A love of bread may be keeping you from starting a low-carb diet, since you aren’t sure you can give it up. Luckily, low-carb plans like Atkins and South Beach, which are very restrictive in the first phase, eventually allow you to eat wheat bread after you’ve lost some weight. Even then, though, you’ll need to pay attention to the type of wheat bread you eat and how large a portion.
What Qualifies as "Low Carb"
The U.S. government recommends adults get at least 130 grams of carbohydrate a day, or 45 to 65 percent of their calories. Pregnant and lactating women are advised to get 175 and 210 grams, respectively. Anything less than these amounts is technically “low-carb,” but specific low-carb plans may recommend different amounts of carbs at various points in the process. For example, on Atkins 20, you begin the diet at just 20 grams of net carbs a day and gradually work up to eating 100 grams. “Net carbs” is another term for digestible carbs; the number is determined by subtracting grams of fiber from total grams of carbohydrate in a food.
Low-Carb Diet Phases
Both the Atkins 20 and South Beach diets restrict the kinds of carbs you can eat in the first stage of your diet as you’re weaning yourself from carb dependence. Atkins 20, the classic Atkins diet, limits you to nonstarchy vegetables and some nuts during the induction phase, while South Beach also permits legumes, beans and dairy. Although you can have wheat bread in Phase 2 of South Beach, Atkins postpones your bread consumption until Phase 3 – when you’re within 10 pounds of your goal weight.
If you have less weight to lose or are concerned about eating too few carbs, Atkins 40 is a more flexible low-carb option. This plan allows you to eat any type of carbs from the first day, as long as you don’t exceed 40 grams a day. Up to 25 of those grams can come from grains like wheat bread.
Wheat Bread Options
Not all wheat breads have the same number of net carbs, so some will work better for your low-carb diet than others. Look for whole-grain breads with the highest amount of fiber, which is indigestible and is subtracted from the carb total. Some of your best bets among wheat breads are 100 percent whole grain, with 9 grams of net carbs in a slice, and 100 percent whole-wheat, with 10 grams. Italian and French bread have more carbs, with 13 and 15 grams in a slice, respectively.
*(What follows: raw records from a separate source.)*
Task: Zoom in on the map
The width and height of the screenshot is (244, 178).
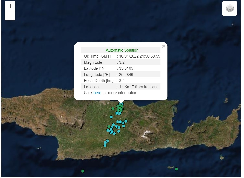Action: tap(10, 6)
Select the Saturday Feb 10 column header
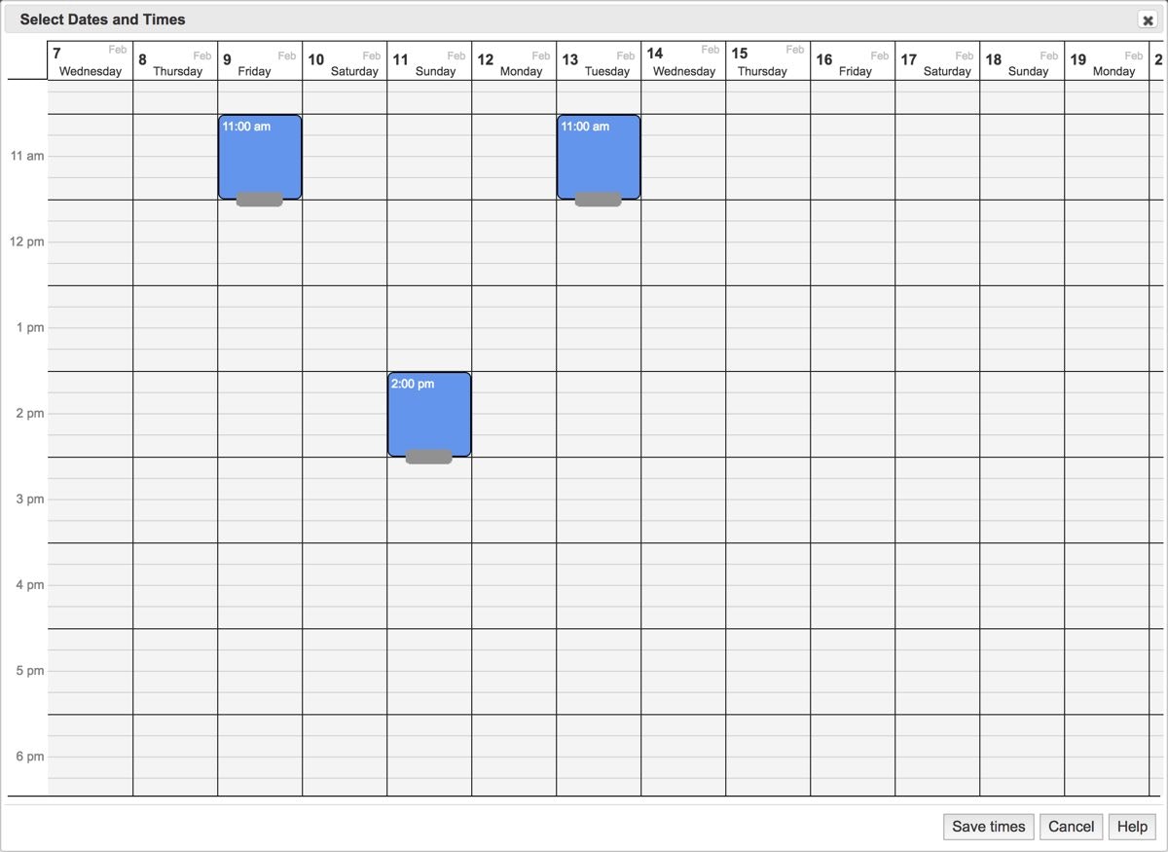Screen dimensions: 1168x852 345,60
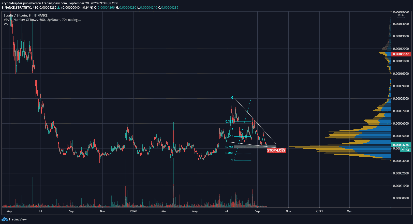
Task: Click the 0.00008000 price axis label
Action: coord(401,99)
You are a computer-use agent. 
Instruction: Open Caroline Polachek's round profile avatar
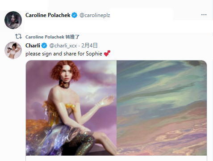(x=13, y=20)
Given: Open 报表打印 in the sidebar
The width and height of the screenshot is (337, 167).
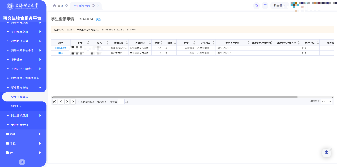Looking at the screenshot, I should pyautogui.click(x=17, y=106).
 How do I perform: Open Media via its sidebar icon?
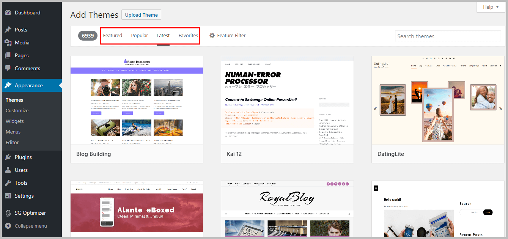[8, 42]
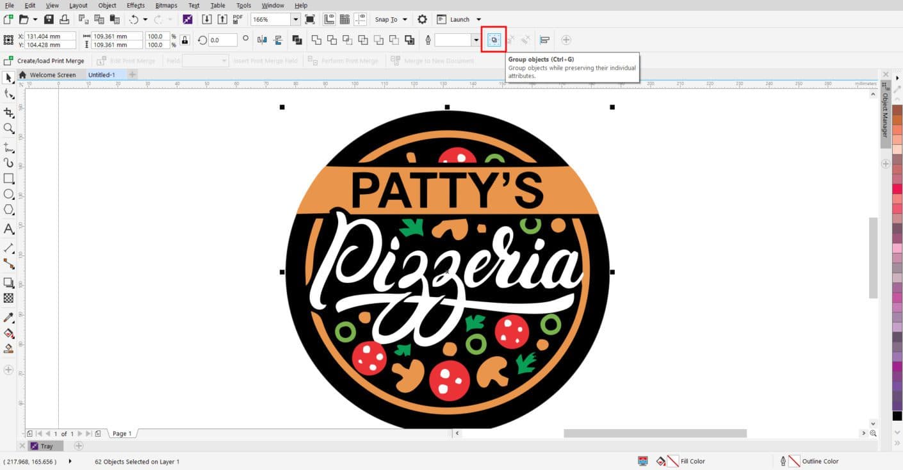Open the Effects menu

click(135, 5)
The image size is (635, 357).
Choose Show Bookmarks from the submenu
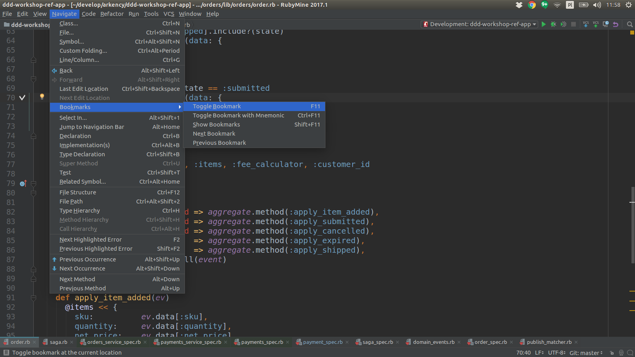tap(216, 125)
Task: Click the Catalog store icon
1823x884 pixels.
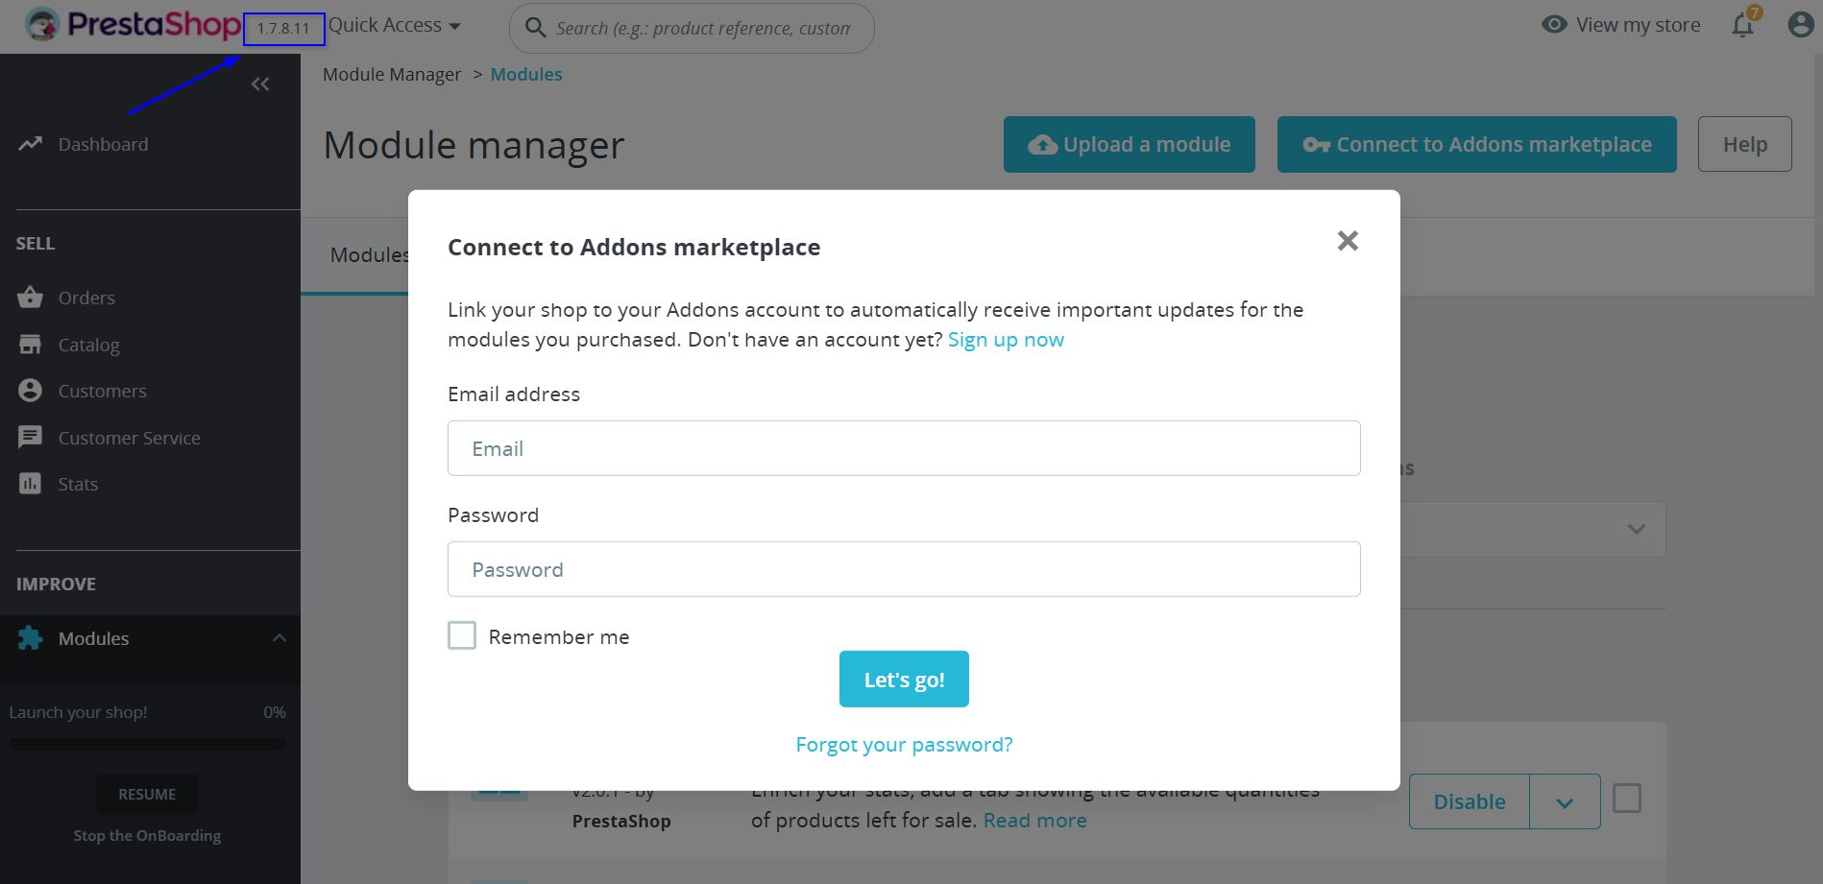Action: 30,344
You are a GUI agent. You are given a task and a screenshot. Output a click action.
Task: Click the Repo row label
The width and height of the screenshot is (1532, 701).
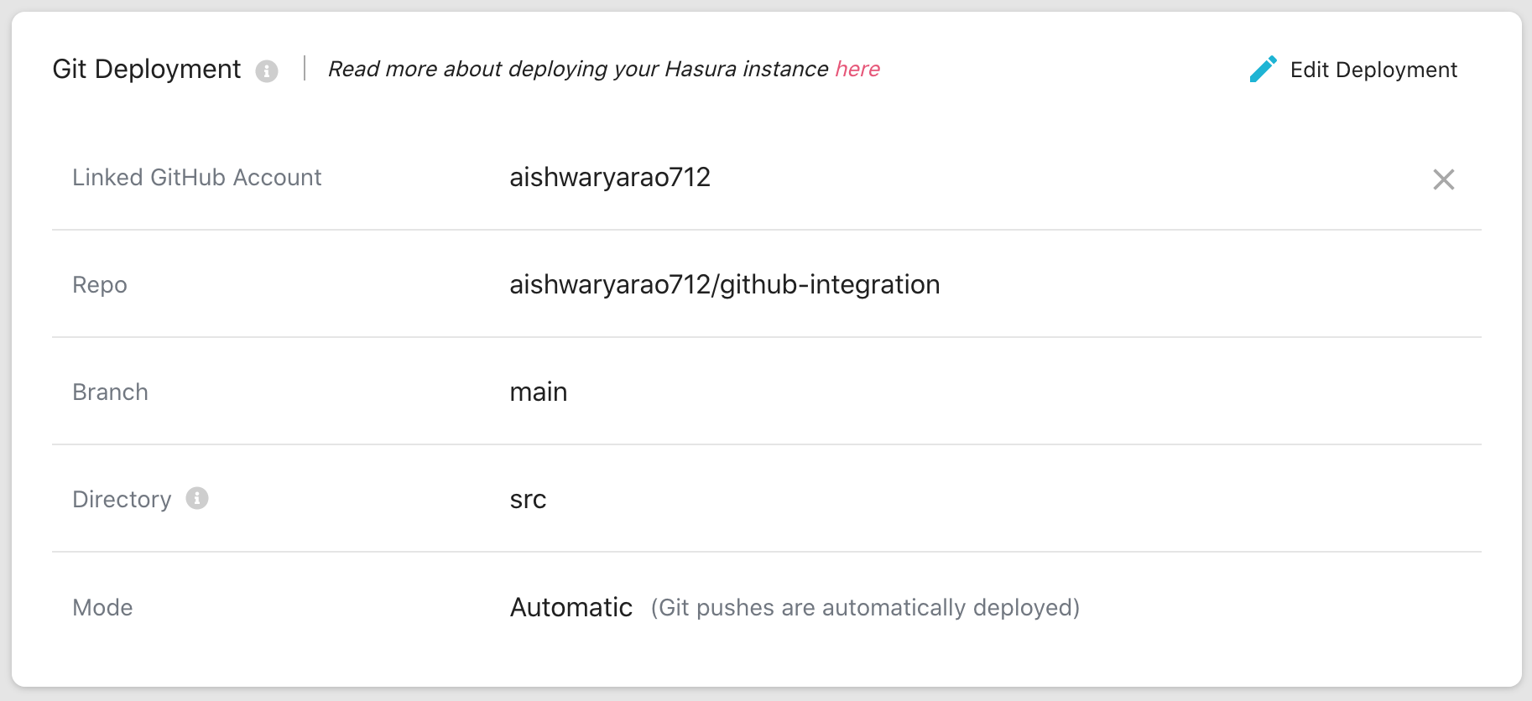coord(100,285)
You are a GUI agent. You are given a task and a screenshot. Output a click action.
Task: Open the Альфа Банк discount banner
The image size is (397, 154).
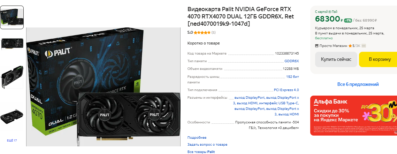(353, 115)
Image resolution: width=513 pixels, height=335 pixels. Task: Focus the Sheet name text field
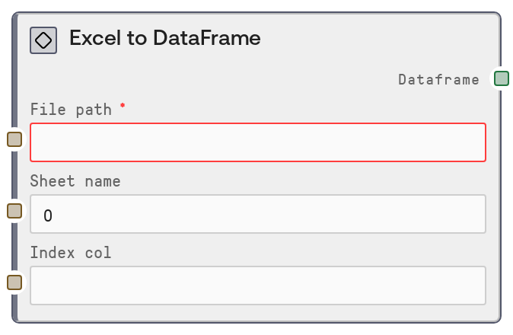(257, 214)
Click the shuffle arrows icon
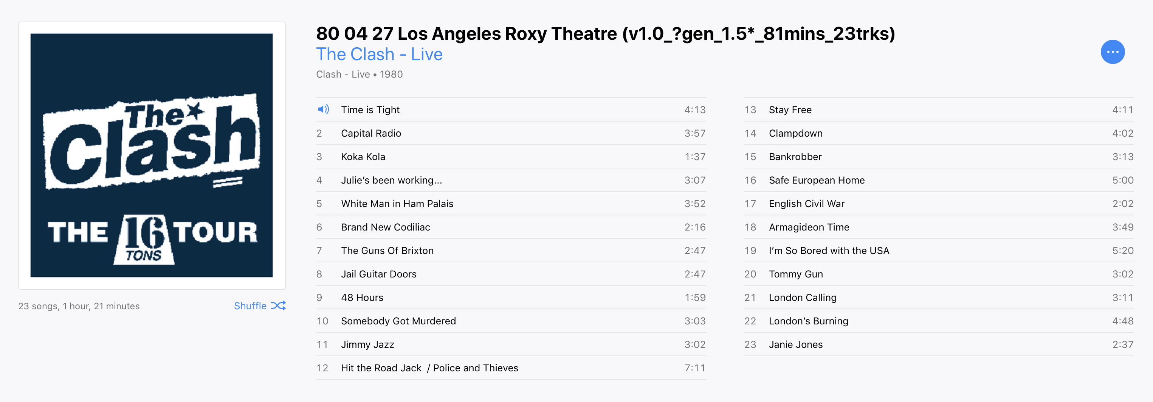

White bread has 12 grams in a slice, raisin bread has 13 grams, and sprouted whole-wheat comes in at 18 grams.
Sandwich wraps made from wheat are generally lower in carbs than sliced bread, with 3 to 10 grams of net carbs per wrap, depending on the brand. You can also find tortillas made from wheat flour with net carbs in the range of 4 to 19 per serving, depending on the type and diameter.
Steer clear of sourdough bread unless you have a surplus of net carbs, because one slice will set you back 35 grams. Pita is high in net carbs, too, with 31 grams in a single whole-wheat round.
Wheat Bread Alternatives
Other breads made without wheat flour may be alternatives when you’ve reached the stage of eating whole grains. A slice of bran bread has 11 grams of net carbs, while oatmeal bread has 12 grams. Rye and pumpernickel also come in at 12 grams a slice, but varieties that are 100 percent rye and pumpernickel are 17 grams each.
For another option in which you avoid carbs almost completely, wrap a large leaf of romaine lettuce around your sandwich ingredients like roast turkey and cheese. One large outer leaf has less than half a gram of net carbs.